Directors likewise scramble to make the scenery a suitable stand-in for the United States--as on the upcoming ABC miniseries “Amerika,” for which they built walls in front of Toronto’s well-planned urban greenery so the scene would look more Midwestern.

“I don’t think we want to set ourselves up as Hollywood North,” says Naish McHugh, film liaison for the city of Toronto. “I think it’s a derogation.” McHugh says that he prefers Toronto to be known as the third busiest film production center in North America, right after Hollywood and New York City.

He is not, however, unfamiliar with the city’s growing glitz game. A recent Sunday found an ascotted McHugh and his wife as brunch guests at the posh Sutton Place Hotel, seated with honeymooning “Amerika” star Cindy Pickett and her husband, actor Lyman Ward. Upstairs on the tony 18th floor, suites were occupied by as diverse a screen-star clientele as Loretta Young and Matt Dillon.
□ □ □ □ □ □ □
Your tasks
(A) Please condense the paragraph beginning "I don’t think we want to set ourselves up as Hollywood North" in the passage on filming in Toronto into a short bulleted list that keeps its main facts.
(B) Carry on the passage on filming in Toronto from its final sentence, in the same reporting style.

Dataset excerpts
□ □ □ □ □ □ □
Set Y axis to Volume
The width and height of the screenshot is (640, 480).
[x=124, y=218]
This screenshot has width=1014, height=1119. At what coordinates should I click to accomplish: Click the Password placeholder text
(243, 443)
□ □ □ □ □ □ □
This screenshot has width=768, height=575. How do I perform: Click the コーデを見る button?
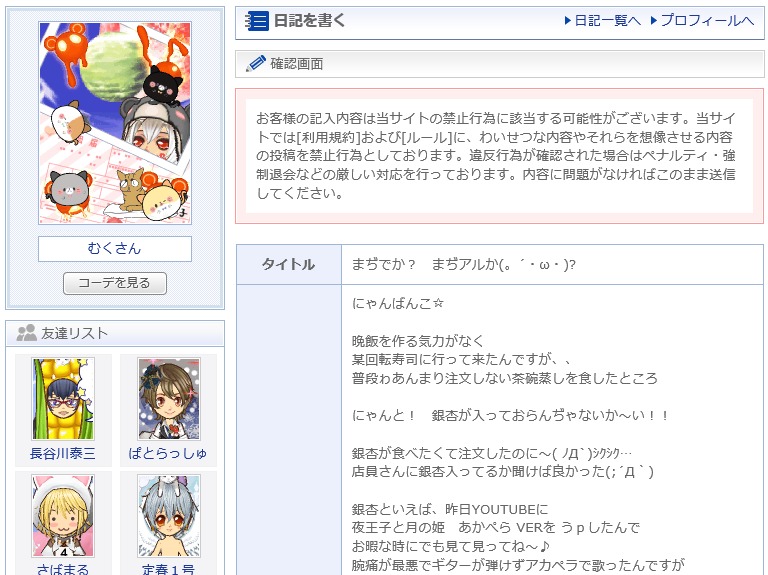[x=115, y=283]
□ □ □ □ □ □ □
Answer list
(A)
- Naish McHugh, the city of Toronto’s film liaison, rejects the label "Hollywood North" and calls it a derogation.
- He would rather Toronto be known as the third busiest film production center in North America, behind Hollywood and New York City.

(B)
Insists Michael Levine, whom everyone seems to agree is the show-biz attorney here, “The Canadian marketplace does not have that neurotic stylishness” that Los Angeles does. Still, “There is a fascination in this town with glamour, with power, with the industry.” Levine is no exception. When he pulls out a thick black ledger to find the phone number of a famous director, he says, “This book could make somebody a lot of money!”

Six years after a film-making wave inspired by lucrative tax shelters ground to an ignominious halt, Canada is the Hollywood studios’ hottest branch plant. Production centers in Vancouver, Calgary, Montreal and especially Toronto, charged up by their generous bargains and ready supplies of eager-beaver crews, have made Canada a magnetic north for American producers.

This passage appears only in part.